Means v. Means

40 S.C.L. 1
CourtCourt of Appeals of South Carolina
DecidedDecember 15, 1852
StatusPublished

This text of 40 S.C.L. 1 (Means v. Means) is published on Counsel Stack Legal Research, covering Court of Appeals of South Carolina primary law. Counsel Stack provides free access to over 12 million legal documents including statutes, case law, regulations, and constitutions.

Bluebook
Means v. Means, 40 S.C.L. 1 (S.C. Ct. App. 1852).

Opinion

[2]*2The opinion of the Court was delivered by

Frost, J.

James Means, the testator, died in November, 1847, aged, it was supposed, about eighty-one years. He had been twice married; and left, surviving him, his widow, Isabella Means ; two sons, James and Samuel, and two daughters, Rachael Blair and Sarah Patton, and Sarah and Moses Mefreej children of Jane, who died before the testator, the issue of the first marriage; and four sons, Harvey, William, Henry and Albert, and three daughters, Dorcas Gordon, Minerva Foster and Isabella Brandon, children of the last marriage.

In January, 1839, the testator went, alone, to the office of his attorney, Thomas N. Dawkins, Esq., to have his will drawn. Mr. Dawkins .prepared it from the testator’s instructions, when they only were present. The will, when prepared, was read over to the testator. Mr.
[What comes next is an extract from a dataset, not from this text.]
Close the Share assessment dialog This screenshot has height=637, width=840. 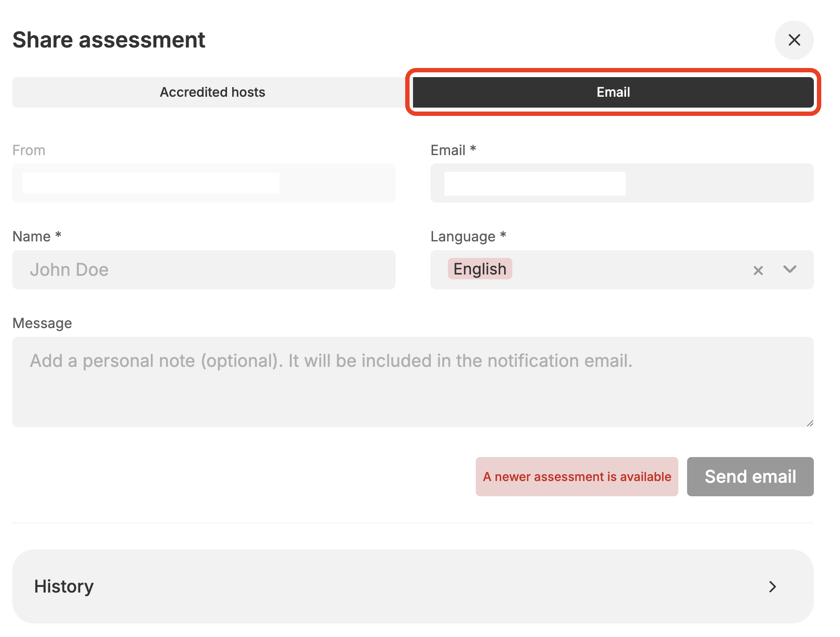(794, 40)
Dawkins had no doubt that the testator was fully competent to make the will, and perfectly understood its provisions. It bore date and was executed the 23d day of January,' 1839. Dr. Gage and Columbus Gage, with Mr. Dawkins, were the attesting witnesses. Dr. Gage had known the testator long, and thought him perfectly competent to make a will or do any ordinary business.. He had never had any dealings with the testator, nor seen him make any calculations. He saw the testator frequently; had no conversation with him the day the will was executed. He took it for granted, the testator’s mind was as good as ever. He did not discover the slightest deficiency of understanding. The testator signed the will with a trembling hand, as any old man would do. Columbus Gage subscribed the will, with the other witnesses, in the presence of the testator. He had no conversation with the testator ; knew nothing of his capacity ; saw nothing to make him doubt it.

By the will, the testator gave to his widow, for life, the use of the dwelling house and outhouses on the plantation, devised to his sons, Henry and Albert, in.which the testator, with his widow and the two devisees, had long lived, and where he died. A legacy of .$2,000 and some articles of furniture, were also [3]*3given to his widow. To Henry and Albert, who were appointed executors, was devised the plantation on which the testator lived at the time of his death, subject to the use of the dwelling house and outhouses by his widow, during her life. This tract contained 1,400 acres, and was valued at from eight to ten dollars an acre. The testator’s sons, James, Samuel and William, were declared, by the will, to have been advanced by the testator “ as much as I can, to make my other children equal to them ; and therefore,” nothing more is given to them. To the children of Jane Mefree, legacies of $200 and $300 are given. All the residue is directed to be sold and equally divided between the testator’s six remaining children, viz : Rachael Means, since intermarried with Blair, and Sarah Patton, children of the first marriage, and Harvey Means, Dorcas Gordon, Minerva Foster and Isabella Brandon, children of the last marriage.- The testator directed that Harvey should account for $1,800, Sarah Patton for $1,300, and Minerva Gordon for $1,600, advanced to them respectively.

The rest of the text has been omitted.